Requirements:
A – In the blog comments on fish stock, what does sherry do with shrimp shells?
B – Retype the blog comments on fish stock from "Posted by: Jeff" to "know at all.".

Excerpt provided:
Your soup must be heavenly! Maybe I shouldn't throw away the fish bones/heads and save up these bites ...
Posted by: gattina | January 08, 2007 at 02:33 AM
Wow, Upsie and Sundance must have been in high heaven while you made the stock. I'll definatly have to go to the local fishmonger for some fish parts. Love that phrase fish frame!
Posted by: Butta Buns | January 08, 2007 at 05:52 AM
Wow, that blows me away that you make fish stock!!
And I am awe struck to see anybody get a fabulous picture of it. The thyme on the jar clamp is inspired.
I guess since my husband can't stand the smell of fish cooking, I won't be trying this. With out his nose in the house your post would have me standing at the fish counter for scraps.
Really beautiful!!
Posted by: Tanna | January 08, 2007 at 06:00 AM
40 minutes...wow...inspiring!
Posted by: Jeff | January 08, 2007 at 07:34 AM
Gattina,
Yes, if you have bones and trimmings, freezing them would be great. I also save my shrimp shells when I peel them, freeze them and eventually make shrimp stock when I have a pound or two of them.
Butta Buns,
Sundance loved the meat I picked off the bones when the stock was done. But, Upsie is such a foodie, she refused to eat any of it. She looked at me like I was crazy. It was too overcooked for her delicate palate!
Tanna,
The stock didn't smell fishy at all when I was making it. There was a very faint smell of fish, but nothing like when you fry fish and so forth. And the resulting fish stock is not stinky at all! If you don't tell him you're making it, he might not know at all.
Jef,
I really like how quick seafood stock are to make.
Posted by: sherry | January 08, 2007 at 10:59 AM
What an amazing blog you have here. The food look sooo good.............and what a beautiful cat!! I LOVE cats and have one myself.......
I'm a foodie from Denmark, and I love browsing the internet for foodblogs - you are welcom to visit mine if you feel like it :-)
My best
Posted by: Birthe | January 08, 2007 at 11:28 AM
Now I know why I've got a freezer full of fish bones! Your recipe is the best I've ever seen Sher!
Posted by: Christine | January 08, 2007 at 04:04 PM
I wanna make fish stock...I wanna eat some really good soup...can I come over??!!
Posted by: rosie | January 08, 2007 at 06:22 PM
Very interesting. I make chicken and beef stock all the time (save all my scraps quite religiously) but I think I've only fish stock once or twice. Must try it more often.

Raw data:
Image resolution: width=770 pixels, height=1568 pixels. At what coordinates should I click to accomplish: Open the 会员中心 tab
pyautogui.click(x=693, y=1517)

Responses by task:
A – She saves them when she peels shrimp, freezes them, and makes shrimp stock once she has a pound or two.

B –
Posted by: Jeff | January 08, 2007 at 07:34 AM
Gattina,
Yes, if you have bones and trimmings, freezing them would be great. I also save my shrimp shells when I peel them, freeze them and eventually make shrimp stock when I have a pound or two of them.
Butta Buns,
Sundance loved the meat I picked off the bones when the stock was done. But, Upsie is such a foodie, she refused to eat any of it. She looked at me like I was crazy. It was too overcooked for her delicate palate!
Tanna,
The stock didn't smell fishy at all when I was making it. There was a very faint smell of fish, but nothing like when you fry fish and so forth. And the resulting fish stock is not stinky at all! If you don't tell him you're making it, he might not know at all.